**Given instruction 1:** In the Thelemic Society post, what name does the writer give to the social justification principle that the Wiccan Rede is paired with?
**Given instruction 2:** Decide whether each statement agrees with the Thelemic Society post: (a) the post is dated March 30, 1999; (b) the quoted correspondent treats Karma as a construct designed to contain the herd; (c) the writer calls "do what thou wilt and it harm none" a perfect reform on Rabelais. Answer yes or no for each, quoting the deciding words.
**Given instruction 3:** Transcribe the Thelemic Society post from "# In my view, Karma" down to "a natural Law.", inclusive.

**Source extract:**
::::

THE
ARCANE
ARCHIVE

a cache of usenet and other text files pertaining
to occult, mystical, and spiritual subjects.


TOP | RELIGION | THELEMA

[occulture] Thelemic Society

To: occulture@egroups.com
From: "tyagi@arkaotika.abyss.com" 
Subject: [occulture] Re: Thelemic Society
Date: Tue, 30 Mar 1999 06:09:17 -0800 (PST)

49990330 IIIom culminating in a vision of Thelemic society by Bookchin

do 

Onechild31@aol.com:
# 93 - Agape' : Do what you love shall be the whole of the Law.

one-derful.


# As to your offhanded dismissal of Karma, the very nearly 
# plagiaristic Wiccan Rede ...  "Do what thou wilt, that it 
# harm none.", which you briefly mentioned, appears to have 
# distinctly Karma-aware overtones. 

only when paired with the social justification principle that
I call 'the Three-fold Law of Revenge'. :> do what thou wilt
and it harm none is a perfect reform on Rabelais that errs in
conservatism where the former's principle lacked for compassion.


# In my view, Karma is not a construct designed to contain the herd, 
# as you suggest (in contradistinction to the Pauline dogma of 
# vicarious atonement I might add), it is a natural Law.

as a natural law (or principle), I would enjoy your elaboration
on how it functions, what might be its parameters, and how it
comes to be ascertained or known (in another thread, perhaps on
the nature of Agape and its Karmic Law).


# 93 93/93  - Thelema : Will is the law, will under love.

thunderous.

::::

**Records provided:**
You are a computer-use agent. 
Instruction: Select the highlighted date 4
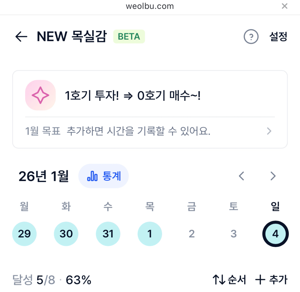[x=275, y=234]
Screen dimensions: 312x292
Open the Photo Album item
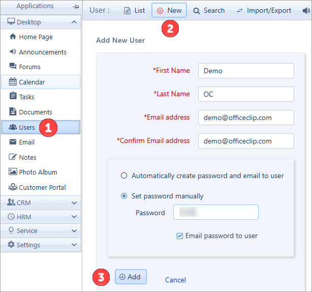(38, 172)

::::

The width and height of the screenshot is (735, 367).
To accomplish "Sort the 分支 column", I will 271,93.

::::

**Exercise result 1:** The writer calls it "the Three-fold Law of Revenge."

**Exercise result 2:**
(a) Yes: "Date: Tue, 30 Mar 1999 06:09:17 -0800 (PST)"
(b) No: "In my view, Karma is not a construct designed to contain the herd"
(c) Yes: "do what thou wilt and it harm none is a perfect reform on Rabelais"

**Exercise result 3:**
# In my view, Karma is not a construct designed to contain the herd, 
# as you suggest (in contradistinction to the Pauline dogma of 
# vicarious atonement I might add), it is a natural Law.